• _Page excerpt_
______
Almost three years ago, one of my mentors, Warren Rustand, spoke to an emerging group of leaders at Acceleration Partners as part of our advanced leadership training workshop. Rustand has built a storied career, serving as chairman or CEO of 17 companies, as a board member for dozens more, and even working in the White House with President Gerald Ford. Rustand generously spent two hours sharing many pearls of wisdom on principled leadership with members of our team.
Rustand’s speech left a big impact on the audience, in many ways. But in the months that followed, it became clear that one thing he said resonated most with the attendees. It related to how they should deploy their time and energy as leaders in their personal and professional lives. He said:
If you don’t control it, why worry about it? Because you don’t control it.
And if you do control it, why worry about it? Because you control it.
Since March 2020, many things have happened that feel completely beyond our control. However, we aren’t always honest with ourselves about where the marking of what we control begins and ends.
For example, let’s pretend you and I get into a minor fender bender one morning. As a grateful and enlightened person, you walk away from the accident feeling lucky the damage wasn’t worse and knowing you have insurance that will cover the costs. You arrive at work with that sense of gratitude, sign a new customer, have several productive meetings with your team and boss and go about your day as if the accident didn’t even happen.
I, on the other hand, love to play the victim. I am fuming about the accident–it feels like one more thing in my life I don’t need, and that negative attitude stays with me all day. I arrive at work agitated and end up driving away a prospect who senses my frustration and decides not to sign with me. Then, I get into a quarrel with my boss and am short with several colleagues throughout the day.
Neither of us could control getting into the accident in the first place (unless one of us was texting), but we certainly controlled what we did next, and our drastically different responses to the same initial incident resulted in very different outcomes for the rest of the day. This is an example of the value of emotional capacity, one of the four capacities I talk about in my book, Elevate.
______
• _Questions to answer_
• a. According to the excerpt on worry and control, how many companies has Warren Rustand served as chairman or CEO of?
• b. Summarize the excerpt on worry and control in two sentences.
• c. From the excerpt on worry and control, extract the passage starting at "Since March 2020, many" and ending at "didn’t even happen.".

• _Dataset_
______
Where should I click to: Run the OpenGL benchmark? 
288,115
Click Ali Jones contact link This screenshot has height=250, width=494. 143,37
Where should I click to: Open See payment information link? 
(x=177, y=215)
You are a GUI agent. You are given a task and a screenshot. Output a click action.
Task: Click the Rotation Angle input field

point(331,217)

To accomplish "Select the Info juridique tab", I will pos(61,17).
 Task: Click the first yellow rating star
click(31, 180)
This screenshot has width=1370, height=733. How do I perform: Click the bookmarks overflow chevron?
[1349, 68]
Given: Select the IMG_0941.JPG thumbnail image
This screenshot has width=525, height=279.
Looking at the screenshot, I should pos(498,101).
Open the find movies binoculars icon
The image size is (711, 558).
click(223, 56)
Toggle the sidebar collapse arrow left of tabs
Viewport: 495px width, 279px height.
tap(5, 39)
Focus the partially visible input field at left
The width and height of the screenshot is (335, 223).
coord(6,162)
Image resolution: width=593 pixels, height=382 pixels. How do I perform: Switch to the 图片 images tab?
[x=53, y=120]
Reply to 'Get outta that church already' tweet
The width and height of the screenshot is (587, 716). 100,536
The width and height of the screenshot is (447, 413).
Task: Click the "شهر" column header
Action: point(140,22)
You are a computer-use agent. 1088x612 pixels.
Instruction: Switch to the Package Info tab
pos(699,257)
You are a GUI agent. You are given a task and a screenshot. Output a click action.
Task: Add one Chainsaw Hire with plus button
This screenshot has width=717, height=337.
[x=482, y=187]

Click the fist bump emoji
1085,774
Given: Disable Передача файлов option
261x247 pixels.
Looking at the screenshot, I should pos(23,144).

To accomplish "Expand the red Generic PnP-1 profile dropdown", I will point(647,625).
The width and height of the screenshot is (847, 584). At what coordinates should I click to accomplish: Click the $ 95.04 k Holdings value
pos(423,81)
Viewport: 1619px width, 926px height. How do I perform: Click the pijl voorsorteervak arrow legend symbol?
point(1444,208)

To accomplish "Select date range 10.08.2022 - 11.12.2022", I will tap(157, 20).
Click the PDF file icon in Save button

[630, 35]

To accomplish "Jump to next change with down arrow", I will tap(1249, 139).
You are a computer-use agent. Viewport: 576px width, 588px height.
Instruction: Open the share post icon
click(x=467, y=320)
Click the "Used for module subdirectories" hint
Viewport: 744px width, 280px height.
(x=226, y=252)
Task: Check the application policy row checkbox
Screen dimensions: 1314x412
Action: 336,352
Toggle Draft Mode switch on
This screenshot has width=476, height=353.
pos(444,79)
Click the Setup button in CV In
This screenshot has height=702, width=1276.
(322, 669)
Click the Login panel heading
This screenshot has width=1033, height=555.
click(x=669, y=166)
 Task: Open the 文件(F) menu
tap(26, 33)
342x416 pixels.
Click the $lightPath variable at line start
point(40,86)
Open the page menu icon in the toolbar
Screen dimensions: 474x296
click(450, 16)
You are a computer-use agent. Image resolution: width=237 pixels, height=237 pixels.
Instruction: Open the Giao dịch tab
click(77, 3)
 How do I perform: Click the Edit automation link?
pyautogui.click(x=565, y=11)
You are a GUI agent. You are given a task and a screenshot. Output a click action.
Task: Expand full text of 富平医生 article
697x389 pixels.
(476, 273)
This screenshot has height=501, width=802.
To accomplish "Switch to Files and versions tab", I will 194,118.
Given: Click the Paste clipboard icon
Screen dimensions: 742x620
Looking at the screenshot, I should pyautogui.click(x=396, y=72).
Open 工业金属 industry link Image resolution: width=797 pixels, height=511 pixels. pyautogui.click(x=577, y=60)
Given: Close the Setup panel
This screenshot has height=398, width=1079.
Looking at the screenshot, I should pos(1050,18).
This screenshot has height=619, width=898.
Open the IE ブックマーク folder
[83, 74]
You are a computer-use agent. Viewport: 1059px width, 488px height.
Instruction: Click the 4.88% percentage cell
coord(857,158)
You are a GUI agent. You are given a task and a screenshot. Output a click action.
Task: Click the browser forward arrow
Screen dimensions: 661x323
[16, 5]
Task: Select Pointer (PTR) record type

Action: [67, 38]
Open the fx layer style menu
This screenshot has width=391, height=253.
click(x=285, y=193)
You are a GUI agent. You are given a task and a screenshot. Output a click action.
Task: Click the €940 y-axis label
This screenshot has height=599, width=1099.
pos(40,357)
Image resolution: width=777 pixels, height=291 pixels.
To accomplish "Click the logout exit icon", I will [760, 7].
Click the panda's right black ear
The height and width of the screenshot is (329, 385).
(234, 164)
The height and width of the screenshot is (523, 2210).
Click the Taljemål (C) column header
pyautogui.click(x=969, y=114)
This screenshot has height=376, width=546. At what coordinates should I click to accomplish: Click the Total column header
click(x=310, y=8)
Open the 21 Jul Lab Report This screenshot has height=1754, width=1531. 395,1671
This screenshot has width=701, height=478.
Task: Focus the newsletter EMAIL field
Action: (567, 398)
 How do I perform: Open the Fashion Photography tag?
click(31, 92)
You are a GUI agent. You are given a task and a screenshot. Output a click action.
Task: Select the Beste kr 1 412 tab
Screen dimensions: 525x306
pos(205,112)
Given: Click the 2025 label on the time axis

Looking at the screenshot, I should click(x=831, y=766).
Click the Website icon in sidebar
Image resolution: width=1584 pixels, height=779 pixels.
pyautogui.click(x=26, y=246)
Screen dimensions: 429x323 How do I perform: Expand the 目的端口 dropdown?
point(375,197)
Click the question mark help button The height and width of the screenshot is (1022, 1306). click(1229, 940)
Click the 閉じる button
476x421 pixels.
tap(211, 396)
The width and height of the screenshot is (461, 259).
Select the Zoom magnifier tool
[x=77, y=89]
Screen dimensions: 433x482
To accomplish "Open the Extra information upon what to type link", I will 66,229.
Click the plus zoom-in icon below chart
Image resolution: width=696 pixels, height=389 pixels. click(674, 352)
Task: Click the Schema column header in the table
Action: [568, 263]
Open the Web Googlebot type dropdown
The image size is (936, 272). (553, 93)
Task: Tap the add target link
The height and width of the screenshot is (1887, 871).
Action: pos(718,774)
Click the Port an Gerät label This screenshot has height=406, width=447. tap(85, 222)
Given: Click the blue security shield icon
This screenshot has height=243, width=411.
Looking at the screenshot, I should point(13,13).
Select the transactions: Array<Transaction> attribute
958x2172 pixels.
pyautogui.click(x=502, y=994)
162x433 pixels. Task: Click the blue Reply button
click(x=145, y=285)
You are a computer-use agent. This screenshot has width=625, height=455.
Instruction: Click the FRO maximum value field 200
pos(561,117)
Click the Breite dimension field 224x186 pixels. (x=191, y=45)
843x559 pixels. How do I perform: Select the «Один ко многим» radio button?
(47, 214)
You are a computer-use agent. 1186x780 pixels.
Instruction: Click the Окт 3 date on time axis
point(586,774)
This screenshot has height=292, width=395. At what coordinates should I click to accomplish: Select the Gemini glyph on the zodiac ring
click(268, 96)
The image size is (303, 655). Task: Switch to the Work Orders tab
______
• _Exercise answers_
• a. 17 companies.

• b. At an Acceleration Partners leadership workshop, Warren Rustand told emerging leaders that there is no reason to worry about things whether or not they control them, and this advice resonated most with the attendees. The author illustrates the point with two people in the same minor fender bender whose different responses lead to very different days, an example of the emotional capacity discussed in the author's book, Elevate.

• c.
Since March 2020, many things have happened that feel completely beyond our control. However, we aren’t always honest with ourselves about where the marking of what we control begins and ends.
For example, let’s pretend you and I get into a minor fender bender one morning. As a grateful and enlightened person, you walk away from the accident feeling lucky the damage wasn’t worse and knowing you have insurance that will cover the costs. You arrive at work with that sense of gratitude, sign a new customer, have several productive meetings with your team and boss and go about your day as if the accident didn’t even happen.